= TASK BRIEF =
Taking the listing below line by line, tally those that contain the string "Share". Give the total alone.

-- Opening Marker --

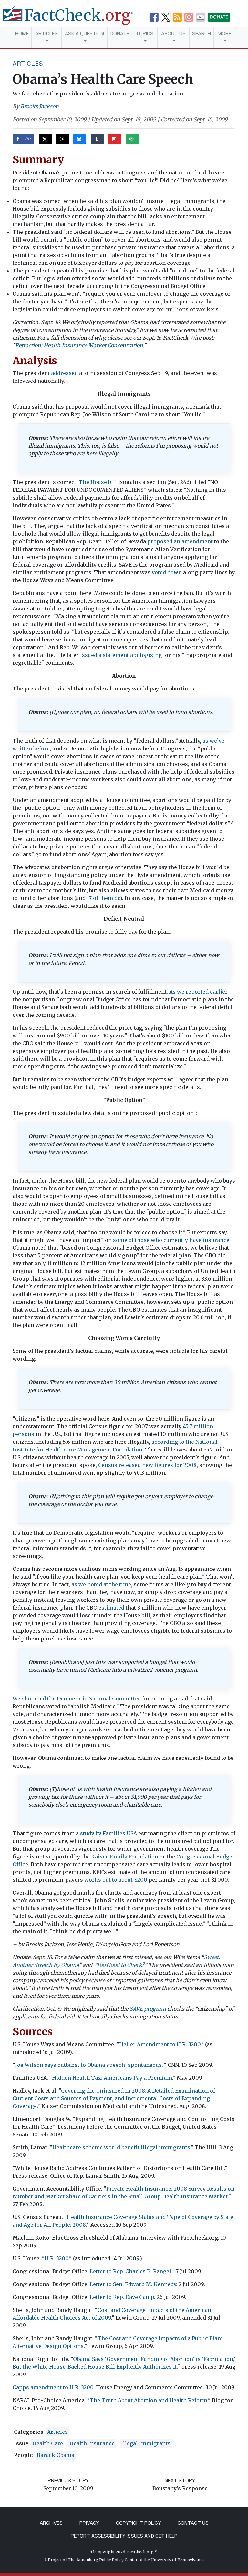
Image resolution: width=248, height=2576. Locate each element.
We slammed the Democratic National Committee (77, 1698)
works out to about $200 (115, 1880)
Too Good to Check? (120, 1965)
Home (22, 33)
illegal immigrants (145, 2443)
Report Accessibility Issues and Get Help (124, 2535)
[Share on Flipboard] (114, 139)
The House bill (98, 482)
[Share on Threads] (62, 139)
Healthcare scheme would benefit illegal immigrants (121, 2147)
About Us (173, 33)
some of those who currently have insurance (171, 1240)
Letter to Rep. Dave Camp (122, 2297)
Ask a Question (84, 33)
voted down (167, 572)
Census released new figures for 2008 (147, 1465)
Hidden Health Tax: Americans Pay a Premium (112, 2078)
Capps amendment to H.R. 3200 (53, 2387)
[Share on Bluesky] (79, 139)
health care (47, 2443)
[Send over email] (132, 139)
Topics (144, 33)
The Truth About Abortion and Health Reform (148, 2400)
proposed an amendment (180, 541)
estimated (111, 1607)
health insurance (92, 2443)
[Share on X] (45, 139)
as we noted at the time (101, 1584)
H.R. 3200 (56, 2258)
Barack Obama (55, 2455)
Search (201, 33)
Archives (51, 2523)
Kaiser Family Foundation (124, 1856)
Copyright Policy (138, 2523)
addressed (64, 373)
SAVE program (147, 2009)
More (224, 33)
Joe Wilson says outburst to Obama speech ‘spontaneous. (88, 2065)
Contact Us (193, 2523)
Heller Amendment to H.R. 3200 (160, 2044)
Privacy (89, 2523)
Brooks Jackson (39, 106)
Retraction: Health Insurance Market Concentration (79, 345)
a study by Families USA (106, 1833)
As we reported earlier (198, 991)
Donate (119, 33)
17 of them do (103, 898)
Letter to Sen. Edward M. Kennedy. (133, 2284)
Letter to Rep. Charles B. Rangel (130, 2271)
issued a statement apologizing (121, 655)
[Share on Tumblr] (97, 139)
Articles (46, 33)
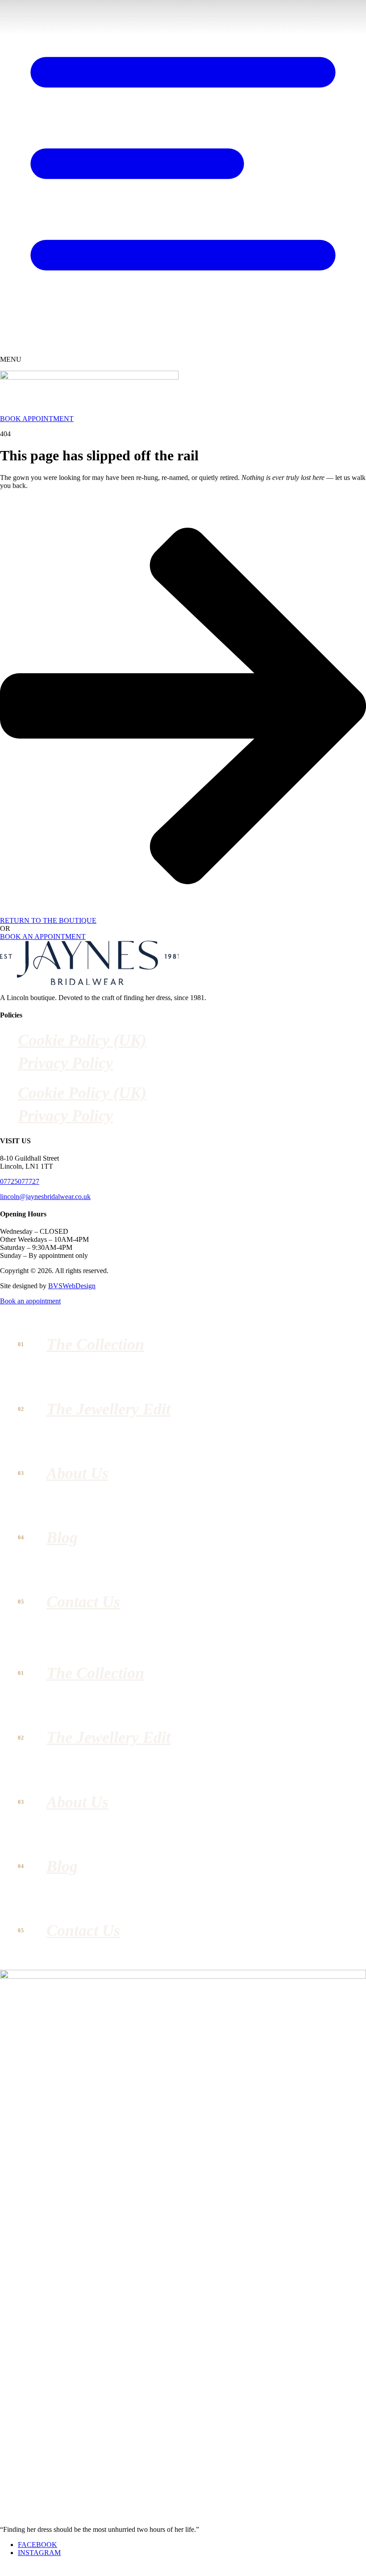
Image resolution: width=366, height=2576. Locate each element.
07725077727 (19, 1181)
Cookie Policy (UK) (82, 1040)
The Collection (95, 1344)
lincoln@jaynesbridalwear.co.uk (45, 1196)
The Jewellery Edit (108, 1409)
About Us (77, 1473)
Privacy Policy (65, 1063)
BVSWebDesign (72, 1286)
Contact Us (83, 1602)
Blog (62, 1537)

-- Closing Marker --

= THE COMPLETED TASK =
5